Gerätewart Jan-Hendrik Pieper hat die neuen Werkzeuge an der Geräteablage
     bereitgelegt: Es handelt sich um den  Spreizer SP 49 (Spreizkraft: 5,4 t; Gewicht:
    19,9 kg), die Schere RSX 180-80 (Öffnungsweite 180 mm, 35 mm Schneidleistung
    bei Rundmaterial, Schneidkraft: 80 t, Gewicht: 17,6 kg) sowie zwei jeweils
    zweistufige Rettungszylinder, wobei der RZT 2-1.500 eine Endlänge von 1,50 Meter erreicht. 


Am Ende ist sich die Mannschaft des Löschzugs Schweicheln-Bermbeck einig: Es konnten viele nützliche Erfahrungen für den Ernstfall gesammelt werden. Nicht zu unterschätzen ist das hohe Gewicht der neuen Rettungsgeräte. Der Hydraulikspreizer wiegt alleine rund 20 Kilogramm. Der Übungsdienst am letzten Freitag gestaltete sich somit kräftezehrend und angesichts der Temperaturen nahe der 30-Grad-Marke als schweißtreibende Angelegenheit.
Beide Feuerwehreinheiten der Großgemeinde sind nun für die Technische Hilfe nach Verkehrsunfällen gleichwertig ausgerüstet. Der Löschzug Eilshausen hatte bereits vor einigen Monaten einen neuen Rettungssatz erhalten.  

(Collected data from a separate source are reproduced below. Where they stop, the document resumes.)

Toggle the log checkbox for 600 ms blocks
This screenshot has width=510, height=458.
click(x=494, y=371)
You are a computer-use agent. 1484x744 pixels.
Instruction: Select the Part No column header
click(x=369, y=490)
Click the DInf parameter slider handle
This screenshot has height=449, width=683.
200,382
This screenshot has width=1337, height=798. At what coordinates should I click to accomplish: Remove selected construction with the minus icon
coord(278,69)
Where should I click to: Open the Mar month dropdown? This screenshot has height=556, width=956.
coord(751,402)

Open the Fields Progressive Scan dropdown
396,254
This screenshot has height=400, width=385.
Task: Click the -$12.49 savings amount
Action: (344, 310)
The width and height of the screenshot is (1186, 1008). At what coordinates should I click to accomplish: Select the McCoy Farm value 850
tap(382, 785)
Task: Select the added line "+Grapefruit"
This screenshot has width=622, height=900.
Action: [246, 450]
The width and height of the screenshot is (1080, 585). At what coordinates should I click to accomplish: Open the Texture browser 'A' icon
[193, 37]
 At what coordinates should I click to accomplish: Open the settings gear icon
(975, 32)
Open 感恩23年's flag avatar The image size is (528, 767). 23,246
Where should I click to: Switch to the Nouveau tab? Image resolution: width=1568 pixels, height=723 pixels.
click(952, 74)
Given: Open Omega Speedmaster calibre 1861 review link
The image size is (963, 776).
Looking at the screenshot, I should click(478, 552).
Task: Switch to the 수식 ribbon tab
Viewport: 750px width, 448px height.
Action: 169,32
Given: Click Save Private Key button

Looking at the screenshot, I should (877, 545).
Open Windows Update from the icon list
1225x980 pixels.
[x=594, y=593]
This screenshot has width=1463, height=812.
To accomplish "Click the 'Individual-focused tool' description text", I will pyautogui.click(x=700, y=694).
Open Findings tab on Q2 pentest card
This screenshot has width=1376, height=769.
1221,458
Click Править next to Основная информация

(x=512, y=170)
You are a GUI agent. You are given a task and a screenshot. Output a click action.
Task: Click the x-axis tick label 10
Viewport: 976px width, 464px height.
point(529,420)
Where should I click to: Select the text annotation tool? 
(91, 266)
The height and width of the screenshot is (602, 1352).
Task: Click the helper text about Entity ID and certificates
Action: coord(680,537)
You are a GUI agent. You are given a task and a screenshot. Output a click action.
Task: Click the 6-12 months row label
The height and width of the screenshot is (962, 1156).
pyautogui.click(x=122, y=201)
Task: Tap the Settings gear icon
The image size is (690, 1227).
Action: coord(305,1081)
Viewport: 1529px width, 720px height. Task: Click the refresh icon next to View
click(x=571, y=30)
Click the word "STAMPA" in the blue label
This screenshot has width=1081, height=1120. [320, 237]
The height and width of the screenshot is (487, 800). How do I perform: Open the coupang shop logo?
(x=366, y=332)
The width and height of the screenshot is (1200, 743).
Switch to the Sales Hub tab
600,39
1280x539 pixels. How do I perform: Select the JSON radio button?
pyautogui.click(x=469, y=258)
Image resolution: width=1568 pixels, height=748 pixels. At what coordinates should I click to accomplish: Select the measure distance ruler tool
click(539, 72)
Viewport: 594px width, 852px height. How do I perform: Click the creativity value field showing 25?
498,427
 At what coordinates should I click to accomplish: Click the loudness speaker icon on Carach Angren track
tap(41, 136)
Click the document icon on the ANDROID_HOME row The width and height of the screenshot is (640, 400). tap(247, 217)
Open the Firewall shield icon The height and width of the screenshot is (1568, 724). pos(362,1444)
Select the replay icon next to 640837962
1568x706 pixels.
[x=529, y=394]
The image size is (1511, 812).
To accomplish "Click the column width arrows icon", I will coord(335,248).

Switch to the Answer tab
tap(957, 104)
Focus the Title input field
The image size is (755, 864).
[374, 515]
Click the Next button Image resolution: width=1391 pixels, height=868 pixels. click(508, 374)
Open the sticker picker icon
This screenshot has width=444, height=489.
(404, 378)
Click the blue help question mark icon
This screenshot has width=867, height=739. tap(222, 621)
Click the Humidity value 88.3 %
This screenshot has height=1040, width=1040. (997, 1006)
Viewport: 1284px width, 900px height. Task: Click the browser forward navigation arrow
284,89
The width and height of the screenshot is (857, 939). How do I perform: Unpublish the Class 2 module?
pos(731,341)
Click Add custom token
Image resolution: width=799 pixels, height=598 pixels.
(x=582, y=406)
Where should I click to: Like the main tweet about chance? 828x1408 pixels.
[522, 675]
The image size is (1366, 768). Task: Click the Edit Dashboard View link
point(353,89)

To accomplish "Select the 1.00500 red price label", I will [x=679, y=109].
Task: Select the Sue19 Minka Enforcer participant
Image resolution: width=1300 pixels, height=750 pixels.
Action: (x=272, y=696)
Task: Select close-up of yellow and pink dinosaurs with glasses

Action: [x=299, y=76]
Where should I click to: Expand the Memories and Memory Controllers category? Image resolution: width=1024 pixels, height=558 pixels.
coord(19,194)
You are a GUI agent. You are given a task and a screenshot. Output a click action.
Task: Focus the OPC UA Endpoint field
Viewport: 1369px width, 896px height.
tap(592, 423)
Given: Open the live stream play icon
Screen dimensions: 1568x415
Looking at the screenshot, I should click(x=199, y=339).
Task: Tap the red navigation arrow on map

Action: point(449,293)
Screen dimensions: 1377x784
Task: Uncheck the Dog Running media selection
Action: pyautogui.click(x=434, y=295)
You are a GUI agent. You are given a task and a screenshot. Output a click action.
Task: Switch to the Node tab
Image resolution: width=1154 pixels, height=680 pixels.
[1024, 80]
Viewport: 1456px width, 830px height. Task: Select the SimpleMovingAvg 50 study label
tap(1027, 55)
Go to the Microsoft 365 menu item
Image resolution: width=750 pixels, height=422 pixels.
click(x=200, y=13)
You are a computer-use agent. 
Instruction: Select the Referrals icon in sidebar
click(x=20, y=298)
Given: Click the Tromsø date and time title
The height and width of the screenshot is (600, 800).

                                                                                                                        Von Jens Vogelsang
                                                                                                                        (Text u. Fotos)

 


Unterbauen an geeigneten Auflagepunkten mit dem Stab-Pack-System. Ein
    Wegrollen und Nachsacken des Fahrzeugs wird dadurch vermieden.

 


Drees Beckmann knackt die Türscharniere eines Schrottautos mit dem Spreizer.

 


Schaffung einer großen Zugangsöffnung: Thomas Graf und Sven Clemm beginnen
    an der Hintertür mit den Arbeiten. Uwe Schwabe (l) gibt den Beiden Tipps,
    wie sie den Spreizer, der über einen drehbaren Griff verfügt, optimal ansetzen. …

 


… An der B-Säule wird zunächst mit dem Spreizer Platz geschaffen. Anschließend
    beginnen  hier die Arbeiten mit der Schere. …

 


… Das Ergebnis: Die gesamte Beifahrerseite ist gelöst und lässt sich Richtung
    Motorhaube wegdrehen.

 


Ist die Autotür nach einem Unfall nur leicht verkeilt, so kann das Türschloss
    während der Spreizarbeiten mit einem Softball offengehalten werden.

 


Nach einem Entlastungsschnitt an der A-Säule kommt der große Zylinder in der
     Beifahrertür zum Einsatz, mit dem der PKW-Vorderbau weggedrückt wird.

 


Der Weber-Fachmann demonstriert ein Spezialwerkzeug, mit dem er in der
     Motorhaube eines auf der Seite liegenden Fords eine Einhängeöse für das …

 


… Stab-Fast-System schafft. Damit stützen (v.l.) Drees Beckmann, Olaf Peters u.
     Fabian Stadelmann anschließend das Auto ab.

 


Das Ende für den Kleinwagen: Nachdem das Auto mit Keilen stabilisiert ist, wird die
     Frontscheibe durchsägt und das Dach abgetrennt.

 


Die Seminarteilnehmer am Gerätehaus Schweicheln-Bermbeck mit Löschzugführer
     Nicholas Jost (l) u. Trainer Uwe Schwabe (r).